Copy the lines that begin at the one containing "Identify the location" and stop after the one containing "center [216, 200].", substituting "Display size" for every "Image resolution" and leaving the rest as it is.

EXERCISE INPUT section start

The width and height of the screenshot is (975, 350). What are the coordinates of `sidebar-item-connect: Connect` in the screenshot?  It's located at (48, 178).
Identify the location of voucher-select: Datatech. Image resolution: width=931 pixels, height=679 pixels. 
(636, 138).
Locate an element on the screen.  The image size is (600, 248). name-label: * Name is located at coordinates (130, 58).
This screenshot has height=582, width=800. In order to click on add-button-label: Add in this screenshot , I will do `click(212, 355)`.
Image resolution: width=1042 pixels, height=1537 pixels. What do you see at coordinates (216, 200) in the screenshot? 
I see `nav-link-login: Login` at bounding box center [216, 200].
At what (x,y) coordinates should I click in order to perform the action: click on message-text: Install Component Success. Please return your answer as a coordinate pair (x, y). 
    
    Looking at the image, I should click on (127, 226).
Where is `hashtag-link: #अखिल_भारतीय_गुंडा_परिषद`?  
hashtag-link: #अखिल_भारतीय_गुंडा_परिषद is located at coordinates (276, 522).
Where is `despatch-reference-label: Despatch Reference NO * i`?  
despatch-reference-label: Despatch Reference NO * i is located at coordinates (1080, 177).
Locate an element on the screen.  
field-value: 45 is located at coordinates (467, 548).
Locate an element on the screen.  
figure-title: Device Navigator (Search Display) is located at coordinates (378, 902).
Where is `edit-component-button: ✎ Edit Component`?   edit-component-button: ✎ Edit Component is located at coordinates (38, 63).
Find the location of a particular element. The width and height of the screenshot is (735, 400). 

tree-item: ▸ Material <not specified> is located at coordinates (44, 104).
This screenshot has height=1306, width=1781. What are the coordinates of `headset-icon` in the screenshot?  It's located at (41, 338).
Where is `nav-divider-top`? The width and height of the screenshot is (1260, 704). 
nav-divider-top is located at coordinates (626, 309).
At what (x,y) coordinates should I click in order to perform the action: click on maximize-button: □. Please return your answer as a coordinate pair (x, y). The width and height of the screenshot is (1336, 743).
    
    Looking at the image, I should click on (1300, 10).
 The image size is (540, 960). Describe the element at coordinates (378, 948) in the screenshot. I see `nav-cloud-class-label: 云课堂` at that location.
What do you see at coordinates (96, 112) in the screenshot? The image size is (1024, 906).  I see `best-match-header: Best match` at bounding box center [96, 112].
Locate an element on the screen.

EXERCISE INPUT section end

* _EXERCISE RESULT_:
Identify the location of voucher-select: Datatech. Display size: width=931 pixels, height=679 pixels. 
(636, 138).
Locate an element on the screen.  The image size is (600, 248). name-label: * Name is located at coordinates (130, 58).
This screenshot has height=582, width=800. In order to click on add-button-label: Add in this screenshot , I will do `click(212, 355)`.
Display size: width=1042 pixels, height=1537 pixels. What do you see at coordinates (216, 200) in the screenshot? 
I see `nav-link-login: Login` at bounding box center [216, 200].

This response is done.